I decided to make this simple and fast recipe along side the kale spinach salad with bacon and egg in case we did not like the salad. Ha! Not an issue it was amazing, and while I was not sure the two would go together well, my family thought otherwise. This chicken would be delicious with a simple rice, quinoa or pasta and veggie just the same.
EIGHT ingredients and 20 or so MINUTES? Yep! That quick and easy and so tasty!
Chances are you have 6 of the 8 ingredients at home and you just need to pick up the sage leaves and prosciutto. The fresh sage can be found in the grocery section fresh herbs in the produce section or often as a plant at your local farmers market. I do not grow my own, but kudos to you if you do!
As for the prosciutto, it can be pricey and is often sold as a 3-4 ounce package. Honestly, I knew I needed 4 thin slices for 4 chicken pieces and I ordered just that at the deli counter. Less than $1.50 later, I had just the amount I needed, so pick it up that way if you can. It was just about 1.5 ounces:)
This recipe uses butter. If you are super opposed to it, extra olive oil can do the trick…
2 Large chicken breasts (8 ounces or so, or use 4 small 5 ounces or so)
1/2 tsp ground pepper
4 thin slices of prosciutto
4-6 fresh sage leaves
3 tsp whole wheat flour (all purpose will work:)
1 1/2 TBSP butter
1 1/2 TBSP extra-virgin olive oil
1 1/2 cup dry Marsala
1. Put the chicken breasts between pieces or plastic wrap or wax paper and use a rolling pin or the flat side of a meat mallet to hammer them to about 1/3 inch. If you prefer a very thin version, you can go to 1/4 and reduce your cook time a bit. Do not hammer them too hard or they will break!

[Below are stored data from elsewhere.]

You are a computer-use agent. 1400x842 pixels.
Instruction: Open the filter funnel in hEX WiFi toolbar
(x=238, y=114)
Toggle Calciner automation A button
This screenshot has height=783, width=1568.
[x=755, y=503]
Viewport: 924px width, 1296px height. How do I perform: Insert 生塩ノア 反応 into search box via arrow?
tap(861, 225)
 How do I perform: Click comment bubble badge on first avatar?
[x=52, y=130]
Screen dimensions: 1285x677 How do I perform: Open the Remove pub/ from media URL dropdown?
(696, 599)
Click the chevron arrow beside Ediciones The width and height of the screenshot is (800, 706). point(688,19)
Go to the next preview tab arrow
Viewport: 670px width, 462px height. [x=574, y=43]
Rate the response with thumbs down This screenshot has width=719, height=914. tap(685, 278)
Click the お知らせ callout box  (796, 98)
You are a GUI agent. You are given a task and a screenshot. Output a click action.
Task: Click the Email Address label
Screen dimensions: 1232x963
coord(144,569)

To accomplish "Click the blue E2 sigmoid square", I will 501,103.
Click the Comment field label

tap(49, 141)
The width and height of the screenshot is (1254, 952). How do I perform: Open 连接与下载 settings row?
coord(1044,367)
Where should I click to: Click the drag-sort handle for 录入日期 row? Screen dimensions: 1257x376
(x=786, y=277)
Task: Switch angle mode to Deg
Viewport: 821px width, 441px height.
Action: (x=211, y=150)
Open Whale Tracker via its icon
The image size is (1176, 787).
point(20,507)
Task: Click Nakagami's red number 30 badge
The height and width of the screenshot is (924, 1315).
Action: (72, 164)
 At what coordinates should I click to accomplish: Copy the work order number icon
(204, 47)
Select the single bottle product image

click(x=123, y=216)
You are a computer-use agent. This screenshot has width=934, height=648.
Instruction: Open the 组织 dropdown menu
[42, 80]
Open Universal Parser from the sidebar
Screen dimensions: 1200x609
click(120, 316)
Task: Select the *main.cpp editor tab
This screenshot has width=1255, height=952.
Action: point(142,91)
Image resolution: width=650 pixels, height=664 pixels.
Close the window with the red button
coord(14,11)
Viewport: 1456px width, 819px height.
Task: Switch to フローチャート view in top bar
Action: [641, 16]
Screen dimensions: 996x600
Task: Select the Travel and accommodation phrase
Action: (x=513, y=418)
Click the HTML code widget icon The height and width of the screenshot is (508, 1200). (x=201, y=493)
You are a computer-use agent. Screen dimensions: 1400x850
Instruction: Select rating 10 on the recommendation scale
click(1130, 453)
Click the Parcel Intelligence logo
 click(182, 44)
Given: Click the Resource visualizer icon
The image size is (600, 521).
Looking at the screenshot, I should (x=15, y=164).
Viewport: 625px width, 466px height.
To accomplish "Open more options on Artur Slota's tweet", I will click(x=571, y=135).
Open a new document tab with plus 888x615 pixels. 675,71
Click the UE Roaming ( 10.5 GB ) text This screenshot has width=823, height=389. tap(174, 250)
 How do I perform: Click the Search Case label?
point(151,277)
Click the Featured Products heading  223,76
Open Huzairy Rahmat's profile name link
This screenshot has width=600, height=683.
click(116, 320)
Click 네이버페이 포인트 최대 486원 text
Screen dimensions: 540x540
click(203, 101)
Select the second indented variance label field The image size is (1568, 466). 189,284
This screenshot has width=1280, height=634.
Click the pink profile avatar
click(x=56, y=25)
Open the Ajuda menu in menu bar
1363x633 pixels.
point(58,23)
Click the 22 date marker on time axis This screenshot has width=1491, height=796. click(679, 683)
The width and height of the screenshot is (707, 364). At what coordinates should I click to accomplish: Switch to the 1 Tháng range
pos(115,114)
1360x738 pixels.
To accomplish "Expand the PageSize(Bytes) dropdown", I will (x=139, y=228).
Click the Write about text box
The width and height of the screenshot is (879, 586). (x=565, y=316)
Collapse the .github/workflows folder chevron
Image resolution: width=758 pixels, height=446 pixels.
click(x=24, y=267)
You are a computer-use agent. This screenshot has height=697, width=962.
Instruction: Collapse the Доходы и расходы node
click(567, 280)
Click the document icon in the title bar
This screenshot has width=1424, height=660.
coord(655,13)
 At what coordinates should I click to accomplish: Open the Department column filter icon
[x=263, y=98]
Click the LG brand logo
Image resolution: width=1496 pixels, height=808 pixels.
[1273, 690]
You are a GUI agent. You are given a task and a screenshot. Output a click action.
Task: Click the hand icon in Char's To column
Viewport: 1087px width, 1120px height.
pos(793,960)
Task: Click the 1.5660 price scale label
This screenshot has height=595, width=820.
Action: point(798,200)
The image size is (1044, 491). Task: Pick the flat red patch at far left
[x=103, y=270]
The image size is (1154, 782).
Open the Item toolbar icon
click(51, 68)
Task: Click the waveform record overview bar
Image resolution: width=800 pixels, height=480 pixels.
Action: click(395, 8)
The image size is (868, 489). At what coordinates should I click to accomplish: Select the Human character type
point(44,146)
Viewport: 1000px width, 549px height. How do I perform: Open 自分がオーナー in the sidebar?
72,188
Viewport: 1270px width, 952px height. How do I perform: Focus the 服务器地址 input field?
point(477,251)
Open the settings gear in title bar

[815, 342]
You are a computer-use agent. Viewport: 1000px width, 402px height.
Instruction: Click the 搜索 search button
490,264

2. You now have a nice big couple of pieces you may cut to form 4 pieces total.
3. Season with pepper and wrap a prosciutto around each piece. Tuck a sage (or two small) leave into each.
4. Lightly dust each piece on both sides with the flour, I used a pinch for each side.
5. Heat your butter and oil over medium heat. Cook the chicken first on one side for about 3 minutes, then flip it and cook it for 3 more minutes. You goal is NO PINK. If you poke a knife into it, the juice should be clear with no pink. If it is not, flip the chicken again and cook for one minute per side until it is done. My total cook time was 4 minutes per side (one extra “round”), but I kept my chicken thicker at around 1/3 inch.
6. When the chicken is done, transfer it to a warm plate and cover it. Add marsala to the pan you were using and cook it over high heat until it is thickened some and reduced to about half. This was about 4 minutes for me.
7. Serve with the sauce over the chicken–about 2 TBSP per piece.
Serves 4. Based on portion sizes and added ingredients I can estimate that each serving will contain 350 calories, 12 grams of fat, 12 carbs and 25 grams of protein. You can find other nutritional information by adding each ingredient and portion for the whole recipe into an online calculator or fantastic app like my fitness pal.